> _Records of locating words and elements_
>> start
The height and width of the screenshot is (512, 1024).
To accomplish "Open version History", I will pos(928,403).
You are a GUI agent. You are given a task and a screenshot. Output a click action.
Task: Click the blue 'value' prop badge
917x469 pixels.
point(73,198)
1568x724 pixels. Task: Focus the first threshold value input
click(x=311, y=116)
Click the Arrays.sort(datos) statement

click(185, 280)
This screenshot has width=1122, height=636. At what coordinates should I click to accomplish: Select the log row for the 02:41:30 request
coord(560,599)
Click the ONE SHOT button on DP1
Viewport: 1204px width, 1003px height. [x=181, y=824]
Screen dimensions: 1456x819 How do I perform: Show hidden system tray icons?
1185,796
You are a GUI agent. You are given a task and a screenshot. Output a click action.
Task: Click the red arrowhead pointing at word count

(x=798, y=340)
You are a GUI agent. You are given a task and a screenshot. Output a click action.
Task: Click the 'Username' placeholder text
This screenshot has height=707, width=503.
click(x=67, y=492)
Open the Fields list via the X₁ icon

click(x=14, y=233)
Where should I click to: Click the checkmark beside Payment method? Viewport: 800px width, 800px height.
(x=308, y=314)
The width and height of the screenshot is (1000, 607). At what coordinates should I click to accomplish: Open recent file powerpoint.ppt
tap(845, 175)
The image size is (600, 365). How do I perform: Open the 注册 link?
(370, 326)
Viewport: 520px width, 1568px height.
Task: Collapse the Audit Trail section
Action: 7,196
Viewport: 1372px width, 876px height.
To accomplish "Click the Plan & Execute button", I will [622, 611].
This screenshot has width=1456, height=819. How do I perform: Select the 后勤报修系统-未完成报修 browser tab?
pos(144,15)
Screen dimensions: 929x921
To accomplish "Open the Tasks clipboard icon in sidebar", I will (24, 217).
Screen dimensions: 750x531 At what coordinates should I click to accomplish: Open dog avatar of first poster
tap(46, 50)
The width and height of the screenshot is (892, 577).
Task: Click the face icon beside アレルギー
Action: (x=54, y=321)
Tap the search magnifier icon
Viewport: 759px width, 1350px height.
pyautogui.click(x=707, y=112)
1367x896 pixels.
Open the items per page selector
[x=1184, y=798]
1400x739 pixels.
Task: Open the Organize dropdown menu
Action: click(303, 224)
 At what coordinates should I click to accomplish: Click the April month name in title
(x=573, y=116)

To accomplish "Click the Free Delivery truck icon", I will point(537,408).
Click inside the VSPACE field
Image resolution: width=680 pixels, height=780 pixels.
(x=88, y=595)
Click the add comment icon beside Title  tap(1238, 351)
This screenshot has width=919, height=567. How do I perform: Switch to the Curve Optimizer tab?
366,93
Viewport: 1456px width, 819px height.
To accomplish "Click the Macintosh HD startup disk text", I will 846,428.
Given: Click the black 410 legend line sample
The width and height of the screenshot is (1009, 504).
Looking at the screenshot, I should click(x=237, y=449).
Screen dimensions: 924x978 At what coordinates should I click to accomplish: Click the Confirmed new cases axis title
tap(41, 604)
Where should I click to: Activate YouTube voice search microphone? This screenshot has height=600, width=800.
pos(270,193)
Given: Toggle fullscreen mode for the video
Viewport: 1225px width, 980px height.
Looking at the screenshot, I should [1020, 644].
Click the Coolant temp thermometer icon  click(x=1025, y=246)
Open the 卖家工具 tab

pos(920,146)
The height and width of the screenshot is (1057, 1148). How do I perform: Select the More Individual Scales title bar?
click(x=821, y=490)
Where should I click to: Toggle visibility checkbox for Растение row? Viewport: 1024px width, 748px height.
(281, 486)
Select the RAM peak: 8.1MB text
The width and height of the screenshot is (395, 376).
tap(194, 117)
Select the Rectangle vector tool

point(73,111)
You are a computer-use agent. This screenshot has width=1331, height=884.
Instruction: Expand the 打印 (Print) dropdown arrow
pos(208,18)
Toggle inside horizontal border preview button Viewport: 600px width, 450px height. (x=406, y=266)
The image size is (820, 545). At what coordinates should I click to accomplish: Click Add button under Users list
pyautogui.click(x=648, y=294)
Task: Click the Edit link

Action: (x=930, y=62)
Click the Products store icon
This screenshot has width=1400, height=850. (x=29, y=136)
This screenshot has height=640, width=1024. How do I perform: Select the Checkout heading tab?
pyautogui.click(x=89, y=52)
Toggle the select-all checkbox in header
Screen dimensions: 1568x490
>> end
> _WHAT YOU HAVE TO DO_
Return every line of the items above without any change.

> _TASK RESPONSE_
The height and width of the screenshot is (512, 1024).
To accomplish "Open version History", I will pos(928,403).
You are a GUI agent. You are given a task and a screenshot. Output a click action.
Task: Click the blue 'value' prop badge
917x469 pixels.
point(73,198)
1568x724 pixels. Task: Focus the first threshold value input
click(x=311, y=116)
Click the Arrays.sort(datos) statement

click(185, 280)
This screenshot has width=1122, height=636. At what coordinates should I click to accomplish: Select the log row for the 02:41:30 request
coord(560,599)
Click the ONE SHOT button on DP1
Viewport: 1204px width, 1003px height. [x=181, y=824]
Screen dimensions: 1456x819 How do I perform: Show hidden system tray icons?
1185,796
You are a GUI agent. You are given a task and a screenshot. Output a click action.
Task: Click the red arrowhead pointing at word count

(x=798, y=340)
You are a GUI agent. You are given a task and a screenshot. Output a click action.
Task: Click the 'Username' placeholder text
This screenshot has height=707, width=503.
click(x=67, y=492)
Open the Fields list via the X₁ icon

click(x=14, y=233)
Where should I click to: Click the checkmark beside Payment method? Viewport: 800px width, 800px height.
(x=308, y=314)
The width and height of the screenshot is (1000, 607). At what coordinates should I click to accomplish: Open recent file powerpoint.ppt
tap(845, 175)
The image size is (600, 365). How do I perform: Open the 注册 link?
(370, 326)
Viewport: 520px width, 1568px height.
Task: Collapse the Audit Trail section
Action: 7,196
Viewport: 1372px width, 876px height.
To accomplish "Click the Plan & Execute button", I will [622, 611].
This screenshot has width=1456, height=819. How do I perform: Select the 后勤报修系统-未完成报修 browser tab?
pos(144,15)
Screen dimensions: 929x921
To accomplish "Open the Tasks clipboard icon in sidebar", I will (24, 217).
Screen dimensions: 750x531 At what coordinates should I click to accomplish: Open dog avatar of first poster
tap(46, 50)
The width and height of the screenshot is (892, 577).
Task: Click the face icon beside アレルギー
Action: (x=54, y=321)
Tap the search magnifier icon
Viewport: 759px width, 1350px height.
pyautogui.click(x=707, y=112)
1367x896 pixels.
Open the items per page selector
[x=1184, y=798]
1400x739 pixels.
Task: Open the Organize dropdown menu
Action: click(303, 224)
 At what coordinates should I click to accomplish: Click the April month name in title
(x=573, y=116)

To accomplish "Click the Free Delivery truck icon", I will point(537,408).
Click inside the VSPACE field
Image resolution: width=680 pixels, height=780 pixels.
(x=88, y=595)
Click the add comment icon beside Title  tap(1238, 351)
This screenshot has width=919, height=567. How do I perform: Switch to the Curve Optimizer tab?
366,93
Viewport: 1456px width, 819px height.
To accomplish "Click the Macintosh HD startup disk text", I will 846,428.
Given: Click the black 410 legend line sample
The width and height of the screenshot is (1009, 504).
Looking at the screenshot, I should click(x=237, y=449).
Screen dimensions: 924x978 At what coordinates should I click to accomplish: Click the Confirmed new cases axis title
tap(41, 604)
Where should I click to: Activate YouTube voice search microphone? This screenshot has height=600, width=800.
pos(270,193)
Given: Toggle fullscreen mode for the video
Viewport: 1225px width, 980px height.
Looking at the screenshot, I should [1020, 644].
Click the Coolant temp thermometer icon  click(x=1025, y=246)
Open the 卖家工具 tab

pos(920,146)
The height and width of the screenshot is (1057, 1148). How do I perform: Select the More Individual Scales title bar?
click(x=821, y=490)
Where should I click to: Toggle visibility checkbox for Растение row? Viewport: 1024px width, 748px height.
(281, 486)
Select the RAM peak: 8.1MB text
The width and height of the screenshot is (395, 376).
tap(194, 117)
Select the Rectangle vector tool

point(73,111)
You are a computer-use agent. This screenshot has width=1331, height=884.
Instruction: Expand the 打印 (Print) dropdown arrow
pos(208,18)
Toggle inside horizontal border preview button Viewport: 600px width, 450px height. (x=406, y=266)
The image size is (820, 545). At what coordinates should I click to accomplish: Click Add button under Users list
pyautogui.click(x=648, y=294)
Task: Click the Edit link

Action: (x=930, y=62)
Click the Products store icon
This screenshot has width=1400, height=850. (x=29, y=136)
This screenshot has height=640, width=1024. How do I perform: Select the Checkout heading tab?
pyautogui.click(x=89, y=52)
Toggle the select-all checkbox in header
Screen dimensions: 1568x490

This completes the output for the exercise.